Re: [BUG] blocked task after exynos_drm_init
From: Grant Likely
Date: Tue Nov 18 2014 - 11:32:37 EST
On Tue, Nov 18, 2014 at 12:29 PM, Javier Martinez Canillas
<javier@xxxxxxxxxxxx> wrote:
> [adding Kevin to cc list]
>
> Hello Inki,
>
> On Tue, Nov 18, 2014 at 11:52 AM, Inki Dae <inki.dae@xxxxxxxxxxx> wrote:
>> On 2014ë 11ì 18ì 19:42, Andrzej Hajda wrote:
>>> On 11/06/2014 10:06 AM, Krzysztof Kozlowski wrote:
>>>> Hi,
>>>>
>>>> On last next (next-20141104, next-20141105) booting locks after
>>>> initializing Exynos DRM (Trats2 board):
>>>>
>>>> [ 2.028283] [drm] Initialized drm 1.1.0 20060810
>>>> [ 240.505795] INFO: task swapper/0:1 blocked for more than 120 seconds.
>>>> [ 240.510825] Not tainted 3.18.0-rc3-next-20141105 #794
>>>> [ 240.516418] "echo 0 > /proc/sys/kernel/hung_task_timeout_secs" disables this message.
>>>> [ 240.524173] swapper/0 D c052534c 0 1 0 0x00000000
>>>> [ 240.530527] [<c052534c>] (__schedule) from [<c0525b34>] (schedule_preempt_disabled+0x14/0x20)
>>>> [ 240.539030] [<c0525b34>] (schedule_preempt_disabled) from [<c0526d44>] (mutex_lock_nested+0x1c4/0x464)
>>>> [ 240.548320] [<c0526d44>] (mutex_lock_nested) from [<c02be908>] (__driver_attach+0x48/0x98)
>>>> [ 240.556562] [<c02be908>] (__driver_attach) from [<c02bcc00>] (bus_for_each_dev+0x54/0x88)
>>>> [ 240.564717] [<c02bcc00>] (bus_for_each_dev) from [<c02bdce0>] (bus_add_driver+0xe4/0x200)
>>>> [ 240.572876] [<c02bdce0>] (bus_add_driver) from [<c02bef94>] (driver_register+0x78/0xf4)
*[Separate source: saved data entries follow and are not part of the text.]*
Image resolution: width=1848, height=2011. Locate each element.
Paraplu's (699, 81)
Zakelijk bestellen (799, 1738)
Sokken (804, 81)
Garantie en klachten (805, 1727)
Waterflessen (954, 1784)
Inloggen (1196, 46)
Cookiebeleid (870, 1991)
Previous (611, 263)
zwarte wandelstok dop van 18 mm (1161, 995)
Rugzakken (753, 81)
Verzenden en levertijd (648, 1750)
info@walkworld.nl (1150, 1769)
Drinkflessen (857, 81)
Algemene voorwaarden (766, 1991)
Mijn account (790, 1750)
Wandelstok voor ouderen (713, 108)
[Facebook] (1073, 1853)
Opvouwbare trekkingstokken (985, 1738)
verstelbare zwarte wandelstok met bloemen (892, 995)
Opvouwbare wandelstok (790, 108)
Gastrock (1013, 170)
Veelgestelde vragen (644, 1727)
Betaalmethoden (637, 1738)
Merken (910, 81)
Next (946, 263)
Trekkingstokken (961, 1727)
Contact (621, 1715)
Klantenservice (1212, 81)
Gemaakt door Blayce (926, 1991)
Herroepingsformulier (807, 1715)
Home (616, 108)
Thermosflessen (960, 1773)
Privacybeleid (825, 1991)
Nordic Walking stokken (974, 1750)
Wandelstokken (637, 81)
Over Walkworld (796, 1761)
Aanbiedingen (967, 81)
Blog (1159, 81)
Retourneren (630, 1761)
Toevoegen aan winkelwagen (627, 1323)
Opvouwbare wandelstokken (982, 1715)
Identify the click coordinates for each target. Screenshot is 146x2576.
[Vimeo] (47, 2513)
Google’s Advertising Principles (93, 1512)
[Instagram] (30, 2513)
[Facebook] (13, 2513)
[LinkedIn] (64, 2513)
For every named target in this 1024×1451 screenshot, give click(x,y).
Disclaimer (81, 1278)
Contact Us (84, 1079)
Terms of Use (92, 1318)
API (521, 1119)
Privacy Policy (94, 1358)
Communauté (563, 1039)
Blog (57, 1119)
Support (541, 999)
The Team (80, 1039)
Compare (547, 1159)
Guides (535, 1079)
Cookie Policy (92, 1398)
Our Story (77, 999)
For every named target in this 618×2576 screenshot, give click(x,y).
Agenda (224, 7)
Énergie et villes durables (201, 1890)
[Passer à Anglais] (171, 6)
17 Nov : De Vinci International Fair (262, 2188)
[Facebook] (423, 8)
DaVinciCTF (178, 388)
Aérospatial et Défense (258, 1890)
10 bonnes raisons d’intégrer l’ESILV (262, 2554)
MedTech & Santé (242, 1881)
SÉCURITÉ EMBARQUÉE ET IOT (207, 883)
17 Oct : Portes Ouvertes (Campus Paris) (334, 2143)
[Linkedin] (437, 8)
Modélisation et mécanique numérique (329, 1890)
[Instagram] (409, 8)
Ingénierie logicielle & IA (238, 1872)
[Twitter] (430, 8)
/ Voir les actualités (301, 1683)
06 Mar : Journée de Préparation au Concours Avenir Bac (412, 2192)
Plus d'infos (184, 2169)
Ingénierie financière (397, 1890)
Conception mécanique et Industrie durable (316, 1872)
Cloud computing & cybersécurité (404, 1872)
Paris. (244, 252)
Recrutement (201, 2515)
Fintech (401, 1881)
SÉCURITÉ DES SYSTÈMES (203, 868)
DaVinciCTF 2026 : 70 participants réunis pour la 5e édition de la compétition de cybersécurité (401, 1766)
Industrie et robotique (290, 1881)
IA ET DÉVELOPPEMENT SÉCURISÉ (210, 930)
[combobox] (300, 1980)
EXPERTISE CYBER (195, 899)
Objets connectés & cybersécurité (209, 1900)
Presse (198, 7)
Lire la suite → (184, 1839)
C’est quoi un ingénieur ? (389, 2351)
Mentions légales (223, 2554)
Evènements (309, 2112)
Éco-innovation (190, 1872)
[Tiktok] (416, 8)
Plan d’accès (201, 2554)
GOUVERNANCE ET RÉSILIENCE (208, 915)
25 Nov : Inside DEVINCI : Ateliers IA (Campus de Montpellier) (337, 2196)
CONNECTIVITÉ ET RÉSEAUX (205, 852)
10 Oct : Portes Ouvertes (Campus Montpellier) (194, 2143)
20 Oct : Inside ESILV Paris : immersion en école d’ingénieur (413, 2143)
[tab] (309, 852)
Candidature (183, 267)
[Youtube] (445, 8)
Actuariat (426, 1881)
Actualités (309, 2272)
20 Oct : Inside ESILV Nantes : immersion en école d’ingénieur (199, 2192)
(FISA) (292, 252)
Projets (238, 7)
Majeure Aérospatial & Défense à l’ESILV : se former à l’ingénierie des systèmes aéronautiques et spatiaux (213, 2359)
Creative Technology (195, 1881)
>>>> [ 240.580864] [<c02bef94>] (driver_register) from [<c029e99c>] (exynos_drm_platform_probe+0x34/0x234)
>>>> [ 240.589890] [<c029e99c>] (exynos_drm_platform_probe) from [<c02bfcf0>] (platform_drv_probe+0x48/0xa4)
>>>> [ 240.599090] [<c02bfcf0>] (platform_drv_probe) from [<c02be680>] (driver_probe_device+0x13c/0x37c)
>>>> [ 240.607940] [<c02be680>] (driver_probe_device) from [<c02be954>] (__driver_attach+0x94/0x98)
>>>> [ 240.616360] [<c02be954>] (__driver_attach) from [<c02bcc00>] (bus_for_each_dev+0x54/0x88)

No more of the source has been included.